- Location: Eastern Madagascar
- Coordinates: 18°12′00″S 48°54′30″E﻿ / ﻿18.20000°S 48.90833°E
- Area: 270.47 km^{2} (104.43 sq mi)
- Established: 1958; 68 years ago
- Governing body: Parcs Nationaux Madagascar – ANGAP

= Mangerivola Special Reserve =

Wildlife reserve

Mangerivola Special Reserve is a wildlife reserve in the east of Madagascar. It was established in 1958 and is a hotspot for bird-watchers due to the one hundred species found there, including 63 endemics and many local endemics. There are also seven species of lemur and rare chameleons such as the Lance-nosed chameleon (Calumma gallus) which is registered as endangered on the IUCN Red List of Threatened Species.

==Geography==
Mangerivola Special Reserve is a 13005 ha nature reserve in the Atsinanana region, to the west of Toamasina and south of Fito. The highest peak on the reserve is Mangerivola at 1484 m and the landscape consists of hills, deep valleys, waterfalls (up to 80 m) and lakes. Two of rivers (Ambotohaka and Ivondro) provide water for the hydroelectric power at the Volobe dam, and along with the Marongolo, Ranomena and Sanalaotra rivers, irrigate the rice fields below the reserve and supply drinking water.

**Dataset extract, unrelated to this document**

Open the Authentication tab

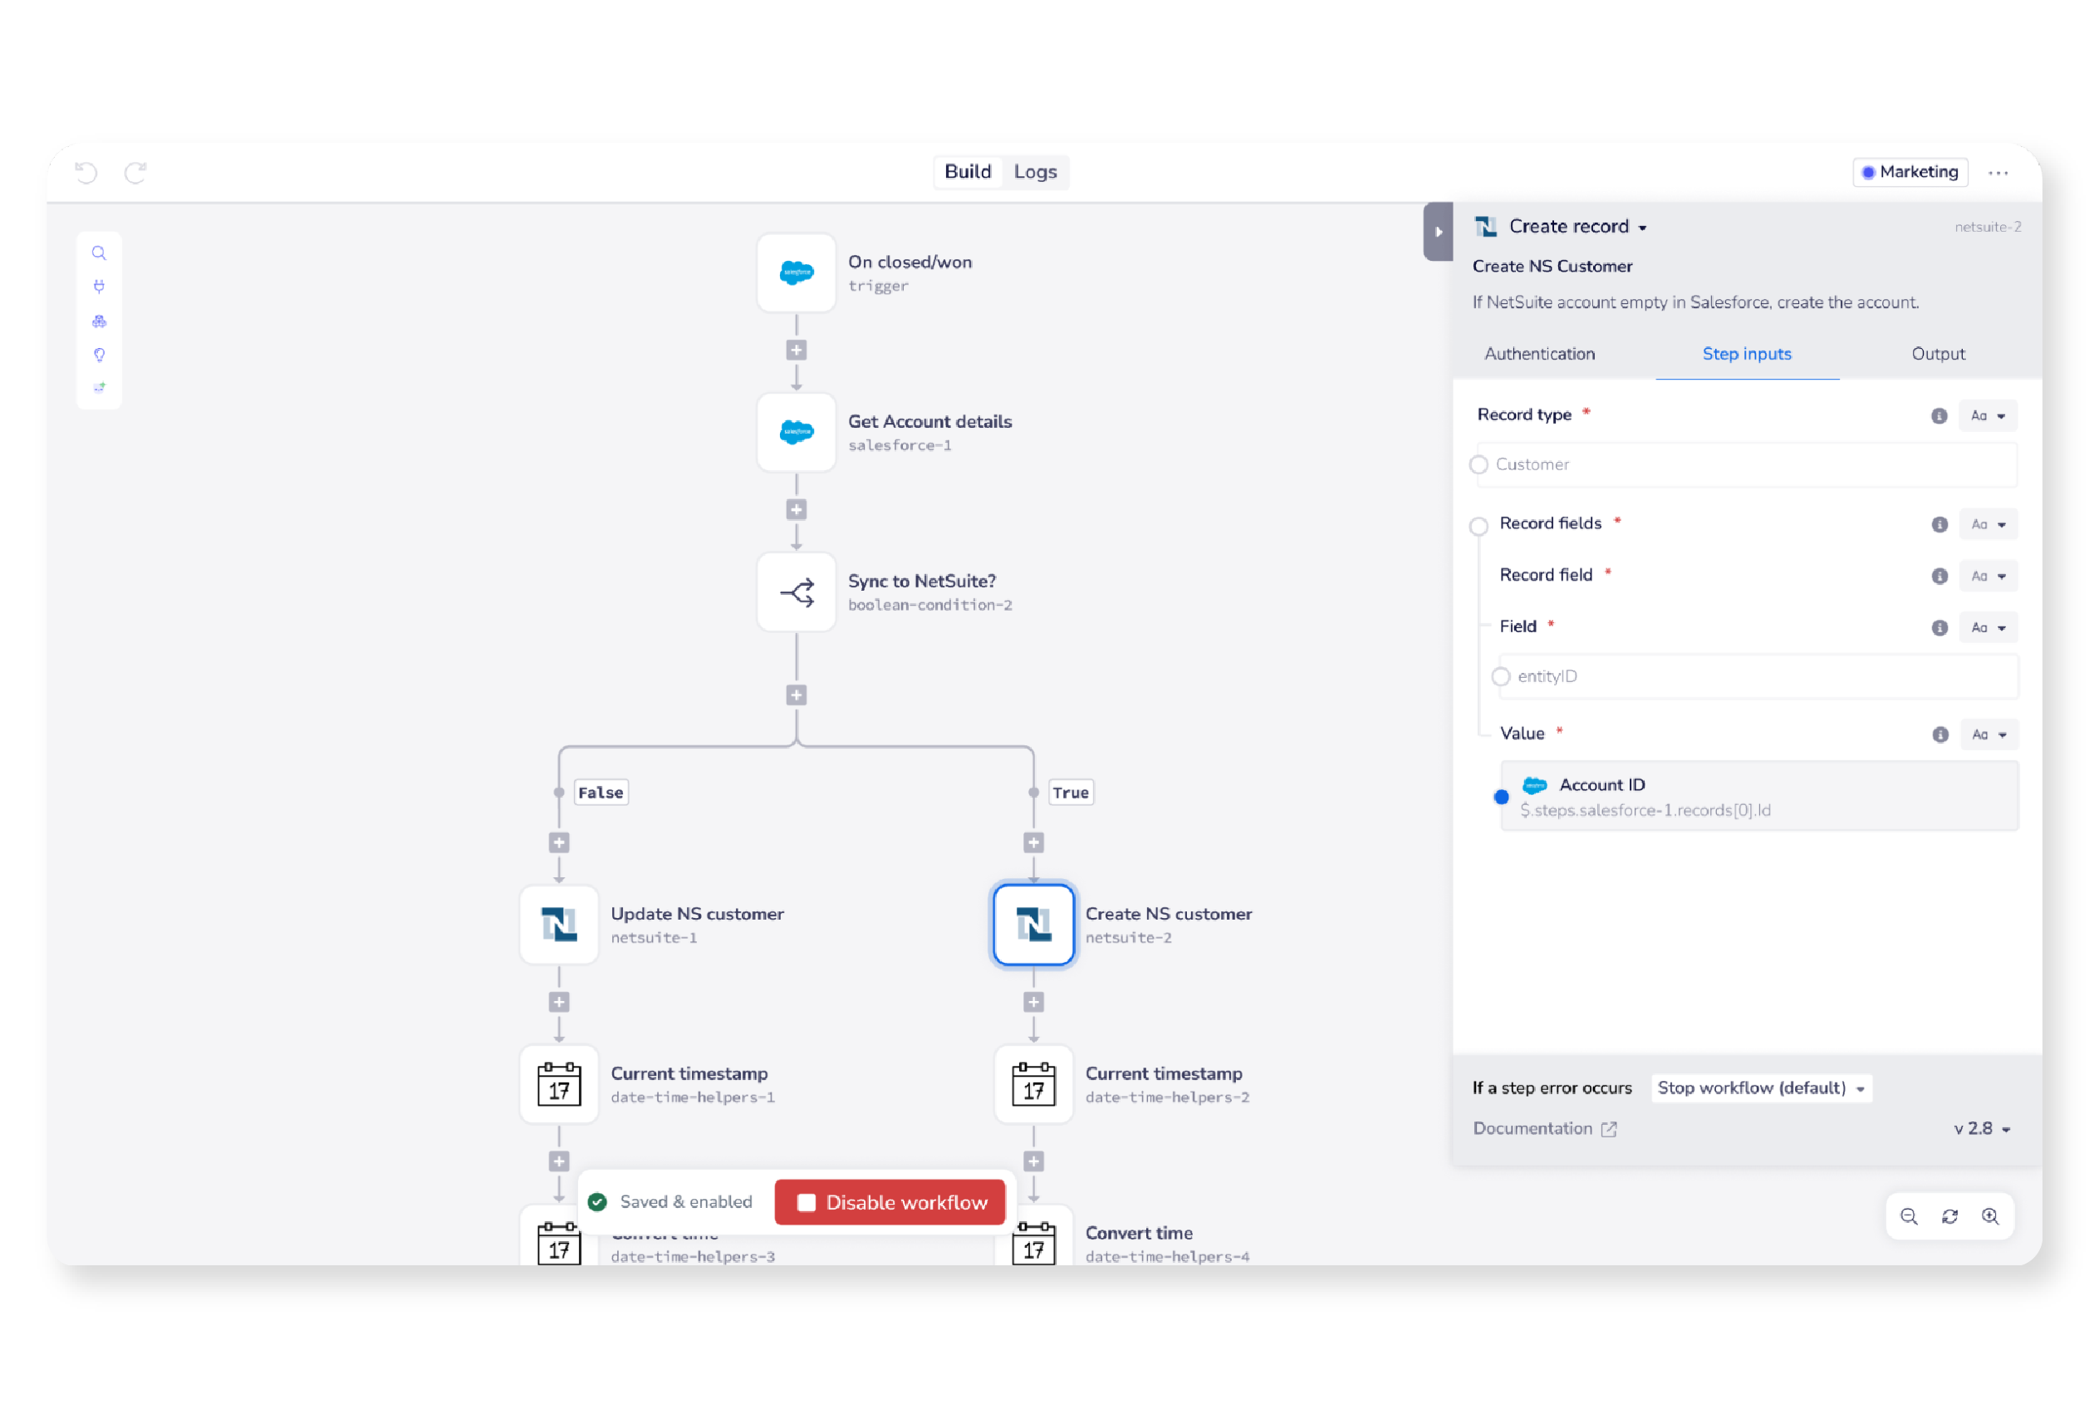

There are few visitors due to the steep terrain and impassable roads during the wet season.

==Flora and fauna==
The natural vegetation on the reserve is dense, low- and mid-altitude, humid evergreen forest. Anthostema madagascariense, Myristicaceae and Sarcolaenaceae are the dominant trees in the low-altitude forest, and Burseraceae, Cunoniaceae, Ebenaceae, Monimiaceae and Myrtaceae in the mid-altitude forest. In the north and north-east the old-growth forest has been cleared and there is some secondary forest growth with Harungana madagascariensis and traveller's palm Ravenala madagascariensis. The reserve has 325 species of plant of which 170 are endemic.

One hundred species of birds have been recorded on the reserve, of which 63 are endemic to Madagascar, including the endangered Madagascar serpent eagle (Eutriorchis astur) and the red owl (Tyto soumagnei), which is a vulnerable species on the IUNC Red List. There are also nineteen species of reptiles and seven species of lemurs: Indri indri, Propithecus, Varecia variegata, Eulemur fulvus, Eulemur rubriventer, Hapalemur griseus and the aye-aye. Among the reptiles, there are nineteen species, including Calumma gallus, Calumma furcifer and the Madagascar tree boa Sanzinia madagascariensis.